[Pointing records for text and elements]
%%

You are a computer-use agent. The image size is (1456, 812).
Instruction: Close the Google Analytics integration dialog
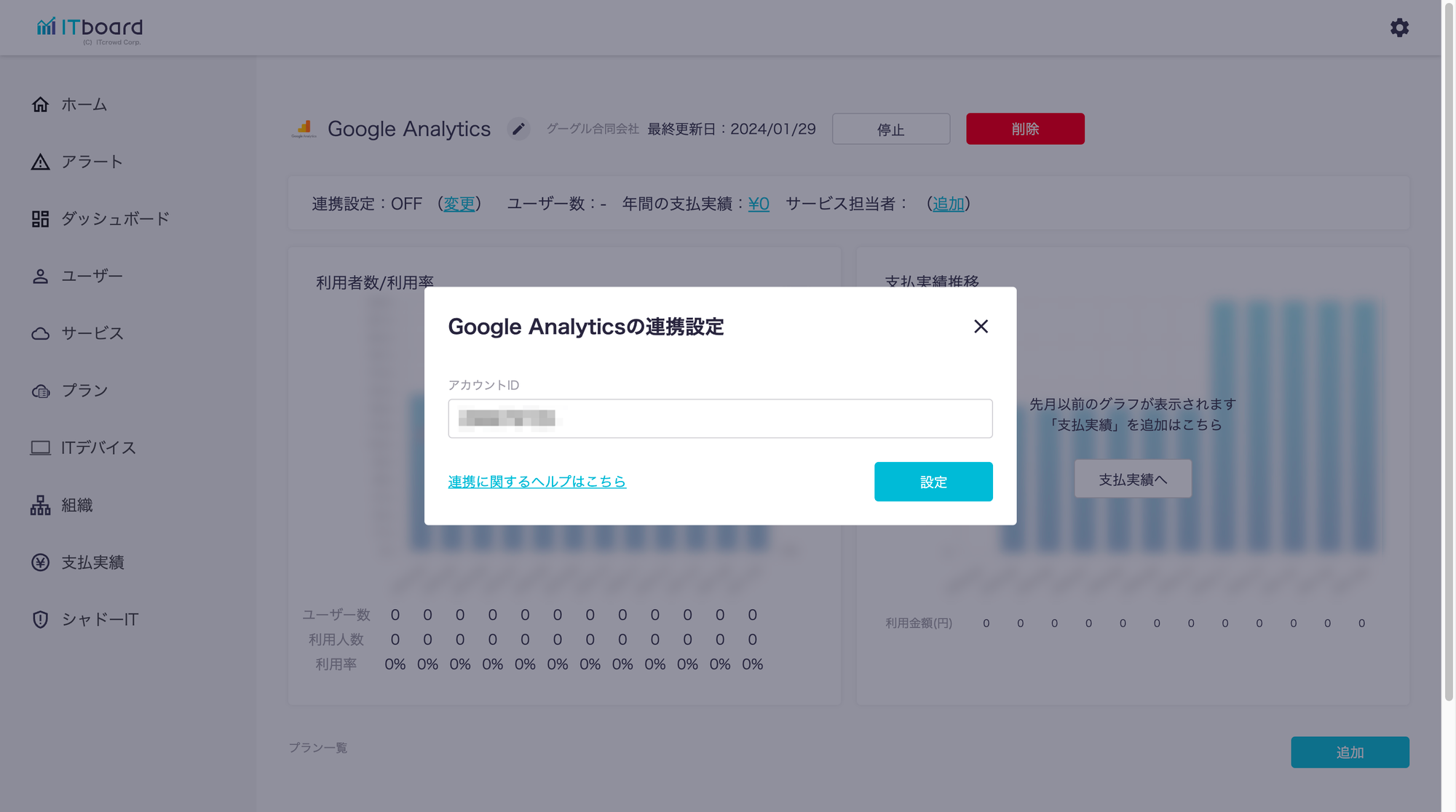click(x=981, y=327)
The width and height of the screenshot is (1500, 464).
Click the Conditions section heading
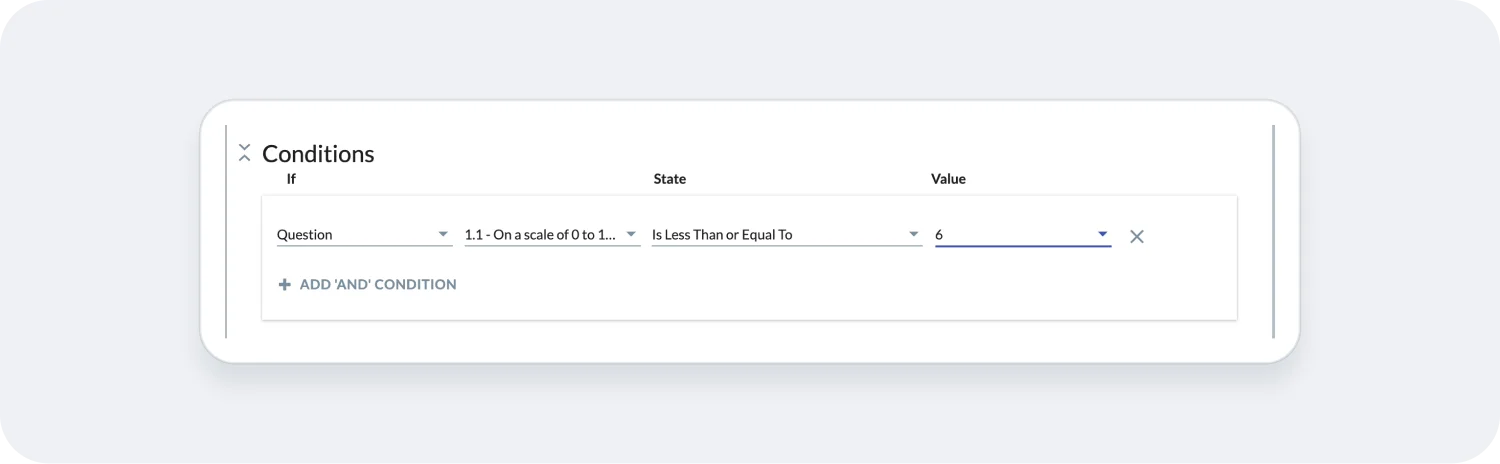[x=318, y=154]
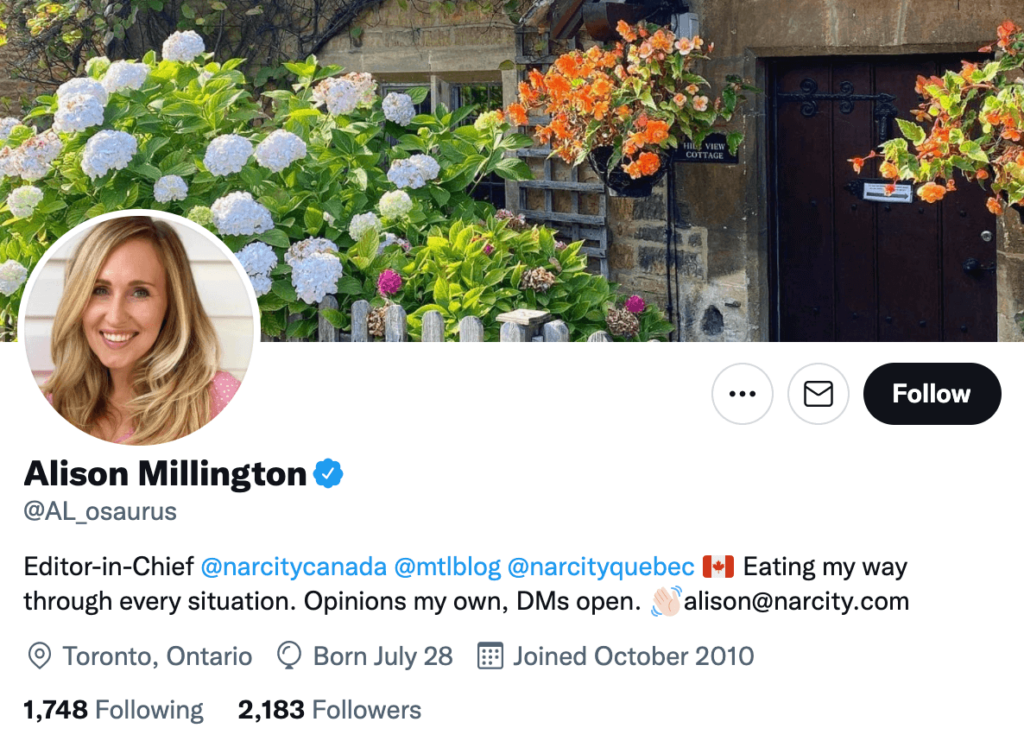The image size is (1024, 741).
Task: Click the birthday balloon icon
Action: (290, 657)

%%

• TASK STATEMENT
Write out all of the material above again, swapping "Conditions" for "Filters" and keeping everything else unchanged. Leave the pictures out of your answer.

• COMPLETED EXERCISE
You are a computer-use agent. The image size is (1456, 812).
Instruction: Close the Google Analytics integration dialog
click(x=981, y=327)
The width and height of the screenshot is (1500, 464).
Click the Filters section heading
[x=318, y=154]
The image size is (1024, 741).
Task: Click the birthday balloon icon
Action: (290, 657)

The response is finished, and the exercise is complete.